L'injure politique, qui se pratique dans tous les pays, a atteint dans le nôtre une quasi-perfection, peut-être parce que nous la pratiquons depuis des siècles. Je vous en ai apporté la liste. Elle est réjouissante et montre à quel point l'imagination de nos politiques est inépuisable dès qu'il s'agit de crucifier leurs homologues. C'est De Gaulle disant de Pétain : « Ce fut un grand homme, je m'en souviens très bien, je l'ai vu mourir en 1925. » Sous l'Occupation, le ministre de l'Éducation se nommait Abel Bonnard, et on le surnomma à Vichy « Abel Connard ». Il était homosexuel et très proallemand. Pétain l'appelait « La Gestapette ». Clemenceau disait d'Aristide Briand : « Même quand j'aurai un pied dans la tombe, j'aurai l'autre dans le derrière de ce voyou. » Ses adversaires disaient de Jaurès : « Il faudrait lui mettre dans la peau le plomb qui lui manque dans la tête. »
À force d'exalter le crime, on finit par inciter un crétin à le commettre. Charles Maurras menaçait publiquement Blum de le trucider avec un couteau de cuisine. Raymond Poincaré, dont le cousin Henri était un brillant mathématicien, était surnommé « Le cousin de l'intelligent ». Clemenceau, encore lui, en remettait une couche : « Briand ne sait rien et il comprend tout, Poincaré sait tout et il ne comprend rien. » Édouard Hierrot disait en parlant de Le Trocquer, qui avait perdu une main pendant la guerre de 14-18 : « C'est le seul manchot que je connaisse qui touche des deux mains. » Maurice Thorez traita Blum « d'abject animal », Fallières se fît traiter de « bœuf tout juste bon à mener à l'abattoir », Jules Moch de « faisan », Guy Mollet de « limace » et Paul Reynaud de « rat ». Mitterrand se fit traiter de « Madone des aéroports » par Poniatowski, et lui-même épingla Giscard d'un « Mozart de la manivelle ».
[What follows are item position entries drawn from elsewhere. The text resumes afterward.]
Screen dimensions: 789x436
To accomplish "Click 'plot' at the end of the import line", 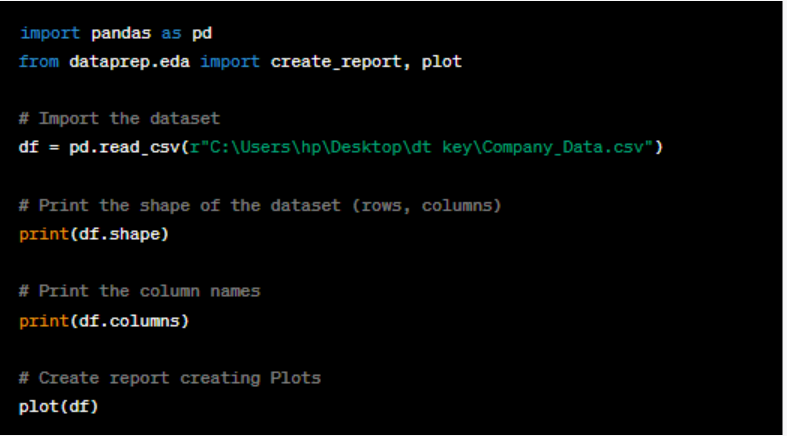I will click(x=442, y=62).
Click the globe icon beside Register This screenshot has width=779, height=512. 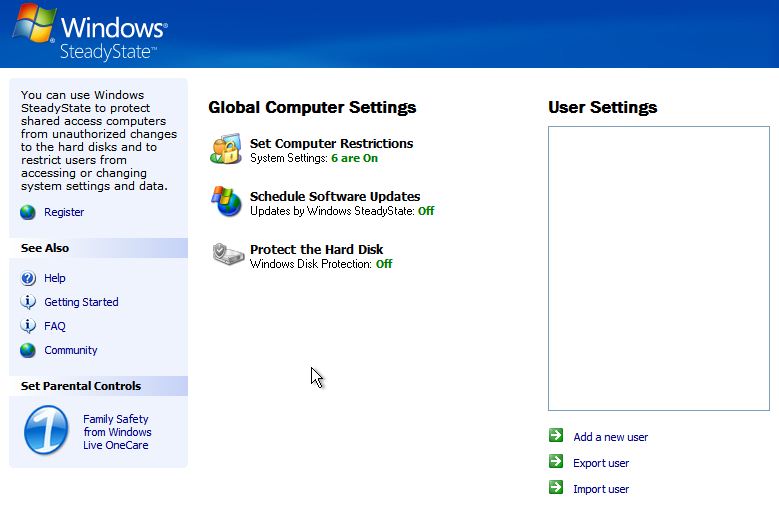[x=28, y=212]
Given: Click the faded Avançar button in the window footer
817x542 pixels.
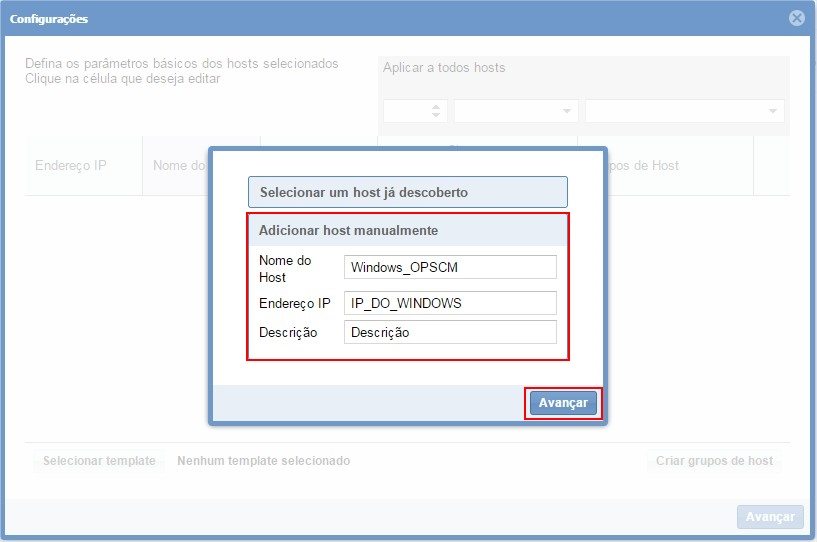Looking at the screenshot, I should [x=770, y=516].
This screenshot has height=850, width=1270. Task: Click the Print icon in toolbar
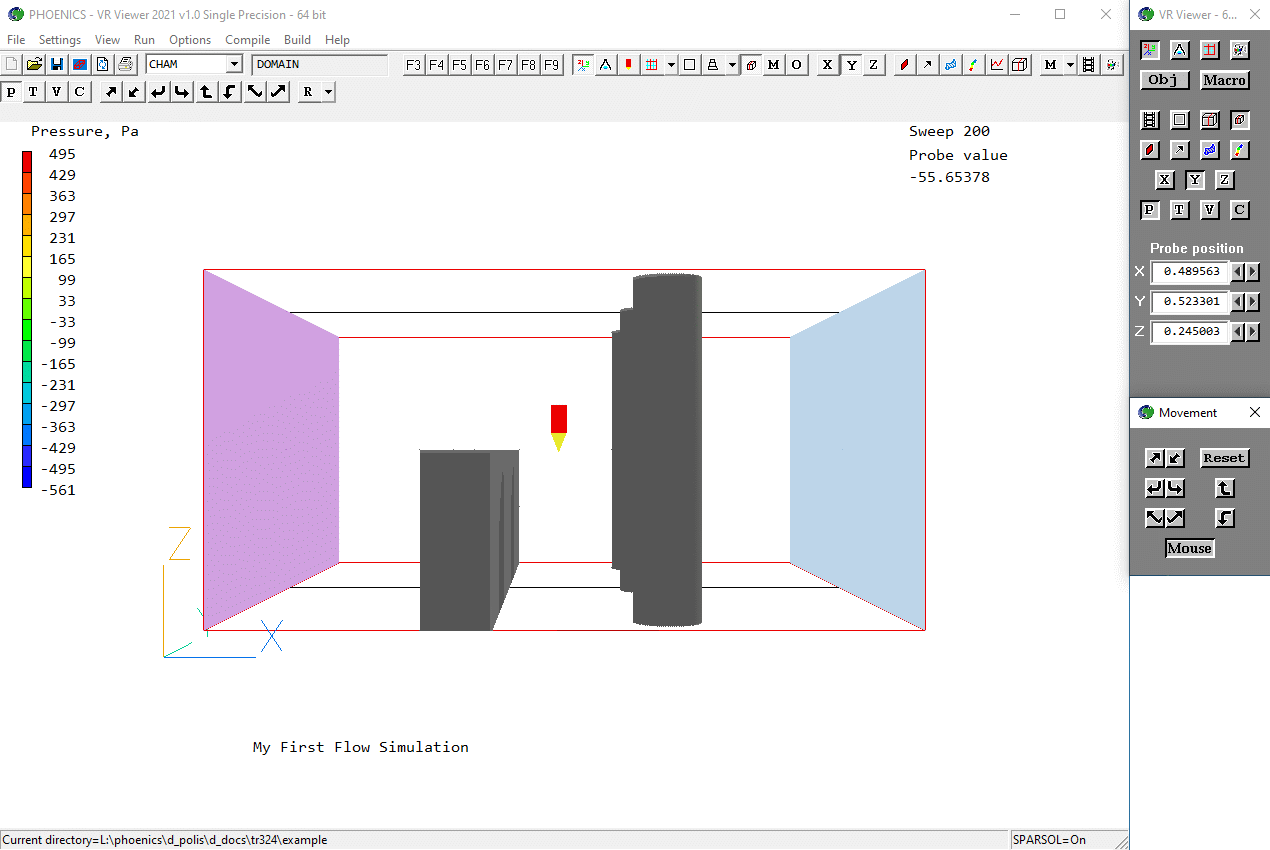point(125,65)
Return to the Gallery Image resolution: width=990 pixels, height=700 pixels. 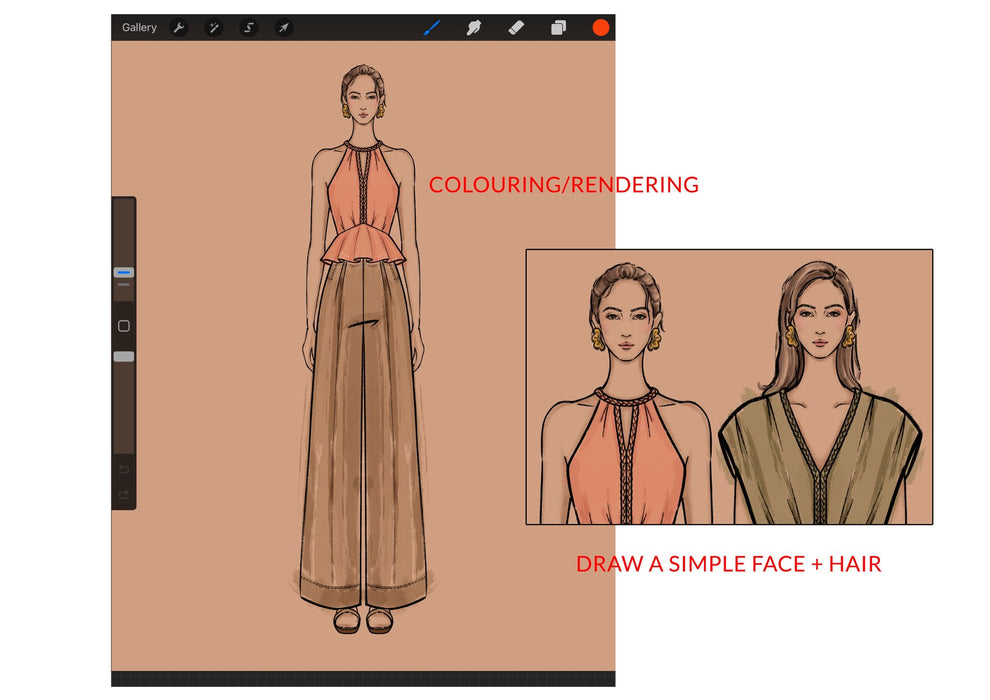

Alain Krivine lui le traitait de « vieux crabe ». Édith Cresson disait de Bérégovoy : « C'est une enflure », et Rocard de Mitterrand : « Ça n'est pas un honnête homme. » De son côté, Mitterrand, à la fin de son second septennat, quand on lui demandait qui il voyait pour lui succéder répondait : « Dans l'ordre, Balladur, Fabius, Chirac, mon chien, Rocard. » Marie-France Garaud, qui fut avec Pierre Juillet l'égérie de Chirac, laissa tomber, quand le maire de Paris se sépara d'elle : « Je croyais qu'il était du marbre dont on fait les statues, il n'était que de la faïence dont on fait les bidets. » J'aurais garde d'oublier le jugement d'André Santini sur Arpaillange, ministre de la Justice : « Saint Louis rendait la justice sous un chêne, Arpaillange la rend comme un gland. » Cela touche à la poésie. Après la dissolution de 1997, qui amena Jospin au pouvoir, Bayrou déclara : « Moi, quand je fais un saut à l'élastique, je m'attache à un élastique. » Quand Daniel Cohn-Bendit vint conforter le « oui » au référendum sur la Constitution, Chevènement dit aimablement : « On voit bien que c'est un Allemand, il revient en France tous les trente ans. » Mais l'injure la plus surprenante, cerise sur le gâteau, est : « Espèce de vieil enc… », lancée à l'Assemblée nationale par Jeannette Vermersch, députée communiste et épouse de Maurice Thorez, à Maurice Schumann, ministre des Affaires étrangères et l'un des pères fondateurs de l'Europe. Injure inattendue d'abord parce qu'elle fut lancée par une femme et surtout parce qu'elle ne s'appuyait sur aucune preuve vérifiable.